Béjart a longtemps hésité quant à son héritage artistique. Il ne voulait pas que ses ballets lui survivent. Finalement, il a choisi Gil Roman, un de ses danseurs, qui défend ses ballets et a décidé d'en remonter certains qu'il jugeait intouchables, comme la 9e symphonie. Gil a claqué plusieurs fois la porte du Ballet du XXe siècle et Béjart l'a toujours fait revenir. Ils avaient en commun, outre l'amour de la danse, un certain côté dépressif. Gil Roman le dit d'ailleurs : « Nous nous sommes vraiment rencontrés à un moment où nous étions en dépression l'un et l'autre. »

À la fin, Béjart venait encore assister aux répétitions, en chaise roulante…

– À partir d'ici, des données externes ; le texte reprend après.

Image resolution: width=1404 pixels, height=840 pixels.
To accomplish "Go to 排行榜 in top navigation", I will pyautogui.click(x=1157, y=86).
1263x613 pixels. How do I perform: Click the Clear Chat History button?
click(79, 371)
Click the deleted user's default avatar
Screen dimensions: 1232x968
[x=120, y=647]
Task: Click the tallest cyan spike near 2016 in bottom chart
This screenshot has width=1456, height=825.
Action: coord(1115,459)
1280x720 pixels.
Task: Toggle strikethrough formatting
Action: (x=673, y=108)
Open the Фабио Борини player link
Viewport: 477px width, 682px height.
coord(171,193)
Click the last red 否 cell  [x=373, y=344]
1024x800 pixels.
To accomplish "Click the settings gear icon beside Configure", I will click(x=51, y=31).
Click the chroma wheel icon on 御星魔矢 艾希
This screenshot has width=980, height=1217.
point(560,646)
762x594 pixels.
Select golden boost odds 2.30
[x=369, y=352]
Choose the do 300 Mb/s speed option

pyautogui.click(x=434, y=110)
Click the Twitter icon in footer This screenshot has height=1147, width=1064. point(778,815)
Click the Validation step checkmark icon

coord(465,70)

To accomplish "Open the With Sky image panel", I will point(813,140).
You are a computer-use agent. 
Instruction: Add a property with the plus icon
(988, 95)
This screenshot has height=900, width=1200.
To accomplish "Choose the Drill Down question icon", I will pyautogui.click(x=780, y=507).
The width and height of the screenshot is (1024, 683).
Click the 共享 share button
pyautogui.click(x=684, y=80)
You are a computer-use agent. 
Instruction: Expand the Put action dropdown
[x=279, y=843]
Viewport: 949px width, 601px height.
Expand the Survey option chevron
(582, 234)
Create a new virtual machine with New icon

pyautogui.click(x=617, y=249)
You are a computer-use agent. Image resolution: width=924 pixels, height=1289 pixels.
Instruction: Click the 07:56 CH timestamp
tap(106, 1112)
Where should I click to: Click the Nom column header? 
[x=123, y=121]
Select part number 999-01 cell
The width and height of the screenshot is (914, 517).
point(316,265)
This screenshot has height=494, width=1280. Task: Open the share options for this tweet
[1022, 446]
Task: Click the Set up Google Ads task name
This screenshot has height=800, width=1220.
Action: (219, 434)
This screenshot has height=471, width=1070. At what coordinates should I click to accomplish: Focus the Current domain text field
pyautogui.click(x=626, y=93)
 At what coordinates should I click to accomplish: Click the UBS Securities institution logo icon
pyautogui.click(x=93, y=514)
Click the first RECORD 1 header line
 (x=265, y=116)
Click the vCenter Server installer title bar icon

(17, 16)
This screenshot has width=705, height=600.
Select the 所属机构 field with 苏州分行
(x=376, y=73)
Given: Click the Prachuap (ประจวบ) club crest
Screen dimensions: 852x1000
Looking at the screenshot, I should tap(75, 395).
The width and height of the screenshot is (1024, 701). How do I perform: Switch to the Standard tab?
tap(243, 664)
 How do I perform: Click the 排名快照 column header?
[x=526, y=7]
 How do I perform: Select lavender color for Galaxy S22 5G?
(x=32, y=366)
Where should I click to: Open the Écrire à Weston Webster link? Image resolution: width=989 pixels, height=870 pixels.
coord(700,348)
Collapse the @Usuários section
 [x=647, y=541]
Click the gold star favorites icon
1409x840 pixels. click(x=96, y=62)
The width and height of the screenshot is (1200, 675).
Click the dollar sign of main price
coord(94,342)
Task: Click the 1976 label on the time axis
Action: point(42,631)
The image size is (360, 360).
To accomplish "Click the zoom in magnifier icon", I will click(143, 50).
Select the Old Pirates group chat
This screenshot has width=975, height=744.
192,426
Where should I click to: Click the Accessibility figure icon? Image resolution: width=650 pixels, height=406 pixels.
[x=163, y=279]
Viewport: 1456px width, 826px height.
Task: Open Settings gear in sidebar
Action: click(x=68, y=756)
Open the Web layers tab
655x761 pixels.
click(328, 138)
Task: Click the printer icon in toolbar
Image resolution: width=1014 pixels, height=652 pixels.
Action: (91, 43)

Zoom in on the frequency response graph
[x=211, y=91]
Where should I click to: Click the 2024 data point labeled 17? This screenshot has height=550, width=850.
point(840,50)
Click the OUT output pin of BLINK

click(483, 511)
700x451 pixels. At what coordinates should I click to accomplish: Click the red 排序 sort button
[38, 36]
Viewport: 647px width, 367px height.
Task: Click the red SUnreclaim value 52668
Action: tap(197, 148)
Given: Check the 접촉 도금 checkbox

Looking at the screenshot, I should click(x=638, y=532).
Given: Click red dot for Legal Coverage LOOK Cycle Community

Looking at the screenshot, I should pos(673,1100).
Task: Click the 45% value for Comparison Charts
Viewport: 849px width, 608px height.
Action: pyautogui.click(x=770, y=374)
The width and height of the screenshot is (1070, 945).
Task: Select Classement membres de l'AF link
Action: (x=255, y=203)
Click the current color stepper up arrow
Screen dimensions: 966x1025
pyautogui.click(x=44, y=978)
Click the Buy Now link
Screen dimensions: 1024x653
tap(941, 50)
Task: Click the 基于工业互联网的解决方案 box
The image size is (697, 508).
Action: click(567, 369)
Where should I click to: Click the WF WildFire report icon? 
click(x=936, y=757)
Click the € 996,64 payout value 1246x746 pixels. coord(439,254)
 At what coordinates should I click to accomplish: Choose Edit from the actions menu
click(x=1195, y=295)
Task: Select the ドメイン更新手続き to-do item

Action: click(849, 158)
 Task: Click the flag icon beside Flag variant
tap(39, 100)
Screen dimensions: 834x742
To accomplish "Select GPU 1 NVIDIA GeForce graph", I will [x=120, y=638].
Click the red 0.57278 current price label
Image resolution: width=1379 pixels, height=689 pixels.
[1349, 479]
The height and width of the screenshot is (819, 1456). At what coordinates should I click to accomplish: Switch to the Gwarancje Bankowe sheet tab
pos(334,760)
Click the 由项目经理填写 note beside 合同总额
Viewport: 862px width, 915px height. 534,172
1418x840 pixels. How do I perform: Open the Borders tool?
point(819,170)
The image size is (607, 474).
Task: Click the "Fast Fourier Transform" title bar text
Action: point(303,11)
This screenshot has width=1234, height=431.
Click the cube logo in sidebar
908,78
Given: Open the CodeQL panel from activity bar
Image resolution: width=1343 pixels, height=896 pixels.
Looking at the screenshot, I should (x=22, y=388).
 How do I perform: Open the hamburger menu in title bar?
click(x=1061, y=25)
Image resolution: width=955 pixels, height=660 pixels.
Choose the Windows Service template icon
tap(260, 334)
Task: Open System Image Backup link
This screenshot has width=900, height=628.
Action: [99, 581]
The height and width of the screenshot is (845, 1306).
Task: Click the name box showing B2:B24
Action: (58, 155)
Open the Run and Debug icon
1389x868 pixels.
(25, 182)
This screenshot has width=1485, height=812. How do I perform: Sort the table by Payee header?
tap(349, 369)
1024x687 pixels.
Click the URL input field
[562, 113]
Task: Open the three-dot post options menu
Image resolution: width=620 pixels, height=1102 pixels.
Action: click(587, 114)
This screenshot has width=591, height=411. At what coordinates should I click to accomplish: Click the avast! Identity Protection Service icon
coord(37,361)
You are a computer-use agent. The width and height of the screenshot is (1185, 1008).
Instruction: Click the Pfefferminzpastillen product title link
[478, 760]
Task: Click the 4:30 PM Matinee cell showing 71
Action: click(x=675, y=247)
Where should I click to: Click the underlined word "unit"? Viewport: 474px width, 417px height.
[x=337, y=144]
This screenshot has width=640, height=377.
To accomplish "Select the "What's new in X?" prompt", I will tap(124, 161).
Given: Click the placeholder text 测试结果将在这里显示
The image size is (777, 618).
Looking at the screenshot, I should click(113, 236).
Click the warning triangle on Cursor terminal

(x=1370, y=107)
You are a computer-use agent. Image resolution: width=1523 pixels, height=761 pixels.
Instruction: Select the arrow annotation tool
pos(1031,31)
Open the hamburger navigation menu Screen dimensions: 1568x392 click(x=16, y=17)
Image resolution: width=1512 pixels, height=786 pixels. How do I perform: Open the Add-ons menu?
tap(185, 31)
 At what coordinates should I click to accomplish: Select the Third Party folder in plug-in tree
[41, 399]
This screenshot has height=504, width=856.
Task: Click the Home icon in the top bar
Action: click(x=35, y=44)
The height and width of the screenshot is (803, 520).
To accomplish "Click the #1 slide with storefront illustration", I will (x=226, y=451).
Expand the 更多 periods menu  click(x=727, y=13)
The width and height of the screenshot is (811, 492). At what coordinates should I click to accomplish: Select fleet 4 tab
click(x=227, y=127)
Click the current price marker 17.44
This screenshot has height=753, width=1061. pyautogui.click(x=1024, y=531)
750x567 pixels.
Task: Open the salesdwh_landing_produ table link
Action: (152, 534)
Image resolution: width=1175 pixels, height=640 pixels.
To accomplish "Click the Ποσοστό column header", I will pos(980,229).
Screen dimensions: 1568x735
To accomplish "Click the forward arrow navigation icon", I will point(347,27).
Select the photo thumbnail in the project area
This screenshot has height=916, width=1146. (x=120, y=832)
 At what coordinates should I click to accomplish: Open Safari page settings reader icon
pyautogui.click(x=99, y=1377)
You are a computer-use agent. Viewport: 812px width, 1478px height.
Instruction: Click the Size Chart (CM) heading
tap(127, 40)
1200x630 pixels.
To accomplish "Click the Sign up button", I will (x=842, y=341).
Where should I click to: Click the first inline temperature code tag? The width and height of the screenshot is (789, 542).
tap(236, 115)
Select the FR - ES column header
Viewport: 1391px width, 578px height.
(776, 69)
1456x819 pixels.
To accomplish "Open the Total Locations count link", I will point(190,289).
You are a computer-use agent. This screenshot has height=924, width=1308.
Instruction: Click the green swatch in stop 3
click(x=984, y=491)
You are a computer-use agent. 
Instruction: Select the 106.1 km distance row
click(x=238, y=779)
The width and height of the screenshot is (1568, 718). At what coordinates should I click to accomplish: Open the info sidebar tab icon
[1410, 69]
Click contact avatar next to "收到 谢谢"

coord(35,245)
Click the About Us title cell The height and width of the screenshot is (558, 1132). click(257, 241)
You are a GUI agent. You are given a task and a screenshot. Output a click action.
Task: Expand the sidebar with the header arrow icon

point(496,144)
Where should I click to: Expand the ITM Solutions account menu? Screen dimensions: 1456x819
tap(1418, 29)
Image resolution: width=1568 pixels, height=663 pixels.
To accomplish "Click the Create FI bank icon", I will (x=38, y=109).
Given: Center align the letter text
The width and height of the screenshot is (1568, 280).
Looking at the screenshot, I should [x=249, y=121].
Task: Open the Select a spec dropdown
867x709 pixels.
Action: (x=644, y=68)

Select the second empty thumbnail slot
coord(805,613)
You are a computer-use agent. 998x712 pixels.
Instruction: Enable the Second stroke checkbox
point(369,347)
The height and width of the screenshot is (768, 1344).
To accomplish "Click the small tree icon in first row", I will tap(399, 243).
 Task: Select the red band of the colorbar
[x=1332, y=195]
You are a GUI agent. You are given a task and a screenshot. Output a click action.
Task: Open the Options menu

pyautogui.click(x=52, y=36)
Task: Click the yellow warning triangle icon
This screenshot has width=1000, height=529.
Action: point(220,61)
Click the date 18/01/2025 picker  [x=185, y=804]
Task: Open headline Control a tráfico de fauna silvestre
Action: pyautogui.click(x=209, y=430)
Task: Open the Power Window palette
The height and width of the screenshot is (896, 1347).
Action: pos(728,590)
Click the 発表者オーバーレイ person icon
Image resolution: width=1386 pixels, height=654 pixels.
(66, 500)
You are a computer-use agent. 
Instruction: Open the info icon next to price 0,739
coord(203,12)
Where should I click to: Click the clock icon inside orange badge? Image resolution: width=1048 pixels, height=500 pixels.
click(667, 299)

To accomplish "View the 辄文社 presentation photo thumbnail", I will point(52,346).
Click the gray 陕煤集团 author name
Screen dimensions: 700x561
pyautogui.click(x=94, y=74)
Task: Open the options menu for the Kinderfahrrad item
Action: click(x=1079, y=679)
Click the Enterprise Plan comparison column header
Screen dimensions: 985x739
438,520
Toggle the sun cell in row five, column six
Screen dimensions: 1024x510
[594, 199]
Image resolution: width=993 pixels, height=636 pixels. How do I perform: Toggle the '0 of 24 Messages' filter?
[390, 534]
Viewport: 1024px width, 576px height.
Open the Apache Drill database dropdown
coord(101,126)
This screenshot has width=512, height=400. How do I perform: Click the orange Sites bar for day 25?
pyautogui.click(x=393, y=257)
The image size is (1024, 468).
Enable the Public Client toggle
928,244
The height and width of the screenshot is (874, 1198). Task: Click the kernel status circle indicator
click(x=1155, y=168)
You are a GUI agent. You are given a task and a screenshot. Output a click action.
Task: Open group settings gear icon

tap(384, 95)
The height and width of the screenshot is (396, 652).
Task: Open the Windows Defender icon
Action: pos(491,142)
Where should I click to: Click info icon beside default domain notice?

Oui et ses danseurs étaient stupéfaits par la clarté de son jugement, sa façon de rectifier, de corriger, de donner l'esprit du ballet. Béjart avait une image de père auprès d'eux. Lui disait « de père et de mère ». À sa mort, son ami François Weyergans avait placé sur la scène du théâtre Métropole à Lausanne tous ses objets fétiches autour du cercueil, dont le fameux rocking-chair de Barbara, sa grande amie qui est morte, comme lui, en novembre. Les gens, les intimes comme les admirateurs qui venaient lui rendre hommage, ont eu ainsi le sentiment que Béjart allait entrer sur scène, et les saluer, avec son éternelle écharpe rouge sur les épaules.